◆ Your task ◆
Every record, from first to last, should be retyped word for word.

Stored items
^^^^

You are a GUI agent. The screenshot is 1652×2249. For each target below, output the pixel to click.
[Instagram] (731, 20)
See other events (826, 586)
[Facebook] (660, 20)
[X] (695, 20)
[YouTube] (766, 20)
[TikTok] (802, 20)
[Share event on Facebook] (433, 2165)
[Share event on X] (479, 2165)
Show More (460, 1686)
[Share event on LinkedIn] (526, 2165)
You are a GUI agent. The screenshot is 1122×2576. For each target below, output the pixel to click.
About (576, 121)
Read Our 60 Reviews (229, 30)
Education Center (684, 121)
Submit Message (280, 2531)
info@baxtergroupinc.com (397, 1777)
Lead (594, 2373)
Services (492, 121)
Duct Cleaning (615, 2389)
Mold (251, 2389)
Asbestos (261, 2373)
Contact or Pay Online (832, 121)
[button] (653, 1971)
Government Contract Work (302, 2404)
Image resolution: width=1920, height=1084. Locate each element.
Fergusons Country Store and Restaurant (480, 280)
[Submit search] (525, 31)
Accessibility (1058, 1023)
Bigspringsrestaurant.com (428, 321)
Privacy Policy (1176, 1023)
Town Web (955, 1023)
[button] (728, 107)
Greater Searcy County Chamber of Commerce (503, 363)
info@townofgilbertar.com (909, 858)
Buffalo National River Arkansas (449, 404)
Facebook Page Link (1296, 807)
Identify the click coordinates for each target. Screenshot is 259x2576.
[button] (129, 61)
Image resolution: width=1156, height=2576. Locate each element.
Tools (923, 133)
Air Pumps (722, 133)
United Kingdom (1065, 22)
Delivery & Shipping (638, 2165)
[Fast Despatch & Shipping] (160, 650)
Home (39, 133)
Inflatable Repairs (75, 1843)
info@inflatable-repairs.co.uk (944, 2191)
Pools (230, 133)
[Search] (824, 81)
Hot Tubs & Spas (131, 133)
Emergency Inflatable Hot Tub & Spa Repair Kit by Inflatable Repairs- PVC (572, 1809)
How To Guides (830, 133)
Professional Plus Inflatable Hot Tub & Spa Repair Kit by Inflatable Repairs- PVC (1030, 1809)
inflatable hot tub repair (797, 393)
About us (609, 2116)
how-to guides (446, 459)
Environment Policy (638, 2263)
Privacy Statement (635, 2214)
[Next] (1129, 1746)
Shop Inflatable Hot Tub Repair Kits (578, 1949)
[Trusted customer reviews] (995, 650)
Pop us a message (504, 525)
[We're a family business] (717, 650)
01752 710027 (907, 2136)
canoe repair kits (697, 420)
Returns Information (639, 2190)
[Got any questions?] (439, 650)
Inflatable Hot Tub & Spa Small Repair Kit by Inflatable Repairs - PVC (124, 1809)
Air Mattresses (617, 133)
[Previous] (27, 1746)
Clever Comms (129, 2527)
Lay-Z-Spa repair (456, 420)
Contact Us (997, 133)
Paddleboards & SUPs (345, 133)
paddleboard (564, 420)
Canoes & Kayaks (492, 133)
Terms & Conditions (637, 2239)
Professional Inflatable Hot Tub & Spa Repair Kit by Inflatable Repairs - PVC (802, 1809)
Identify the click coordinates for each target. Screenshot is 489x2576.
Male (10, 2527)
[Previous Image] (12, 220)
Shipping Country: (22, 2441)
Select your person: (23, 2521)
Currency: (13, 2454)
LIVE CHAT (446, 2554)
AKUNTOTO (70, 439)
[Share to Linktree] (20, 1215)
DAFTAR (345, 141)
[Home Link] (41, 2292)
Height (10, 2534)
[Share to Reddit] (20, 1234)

^^^^

◆ Answer below ◆
You are a GUI agent. The screenshot is 1652×2249. For each target below, output the pixel to click.
[Instagram] (731, 20)
See other events (826, 586)
[Facebook] (660, 20)
[X] (695, 20)
[YouTube] (766, 20)
[TikTok] (802, 20)
[Share event on Facebook] (433, 2165)
[Share event on X] (479, 2165)
Show More (460, 1686)
[Share event on LinkedIn] (526, 2165)
You are a GUI agent. The screenshot is 1122×2576. For each target below, output the pixel to click.
About (576, 121)
Read Our 60 Reviews (229, 30)
Education Center (684, 121)
Submit Message (280, 2531)
info@baxtergroupinc.com (397, 1777)
Lead (594, 2373)
Services (492, 121)
Duct Cleaning (615, 2389)
Mold (251, 2389)
Asbestos (261, 2373)
Contact or Pay Online (832, 121)
[button] (653, 1971)
Government Contract Work (302, 2404)
Image resolution: width=1920, height=1084. Locate each element.
Fergusons Country Store and Restaurant (480, 280)
[Submit search] (525, 31)
Accessibility (1058, 1023)
Bigspringsrestaurant.com (428, 321)
Privacy Policy (1176, 1023)
Town Web (955, 1023)
[button] (728, 107)
Greater Searcy County Chamber of Commerce (503, 363)
info@townofgilbertar.com (909, 858)
Buffalo National River Arkansas (449, 404)
Facebook Page Link (1296, 807)
Identify the click coordinates for each target. Screenshot is 259x2576.
[button] (129, 61)
Image resolution: width=1156, height=2576. Locate each element.
Tools (923, 133)
Air Pumps (722, 133)
United Kingdom (1065, 22)
Delivery & Shipping (638, 2165)
[Fast Despatch & Shipping] (160, 650)
Home (39, 133)
Inflatable Repairs (75, 1843)
info@inflatable-repairs.co.uk (944, 2191)
Pools (230, 133)
[Search] (824, 81)
Hot Tubs & Spas (131, 133)
Emergency Inflatable Hot Tub & Spa Repair Kit by Inflatable Repairs- PVC (572, 1809)
How To Guides (830, 133)
Professional Plus Inflatable Hot Tub & Spa Repair Kit by Inflatable Repairs- PVC (1030, 1809)
inflatable hot tub repair (797, 393)
About us (609, 2116)
how-to guides (446, 459)
Environment Policy (638, 2263)
Privacy Statement (635, 2214)
[Next] (1129, 1746)
Shop Inflatable Hot Tub Repair Kits (578, 1949)
[Trusted customer reviews] (995, 650)
Pop us a message (504, 525)
[We're a family business] (717, 650)
01752 710027 (907, 2136)
canoe repair kits (697, 420)
Returns Information (639, 2190)
[Got any questions?] (439, 650)
Inflatable Hot Tub & Spa Small Repair Kit by Inflatable Repairs - PVC (124, 1809)
Air Mattresses (617, 133)
[Previous] (27, 1746)
Clever Comms (129, 2527)
Lay-Z-Spa repair (456, 420)
Contact Us (997, 133)
Paddleboards & SUPs (345, 133)
paddleboard (564, 420)
Canoes & Kayaks (492, 133)
Terms & Conditions (637, 2239)
Professional Inflatable Hot Tub & Spa Repair Kit by Inflatable Repairs - PVC (802, 1809)
Identify the click coordinates for each target. Screenshot is 489x2576.
Male (10, 2527)
[Previous Image] (12, 220)
Shipping Country: (22, 2441)
Select your person: (23, 2521)
Currency: (13, 2454)
LIVE CHAT (446, 2554)
AKUNTOTO (70, 439)
[Share to Linktree] (20, 1215)
DAFTAR (345, 141)
[Home Link] (41, 2292)
Height (10, 2534)
[Share to Reddit] (20, 1234)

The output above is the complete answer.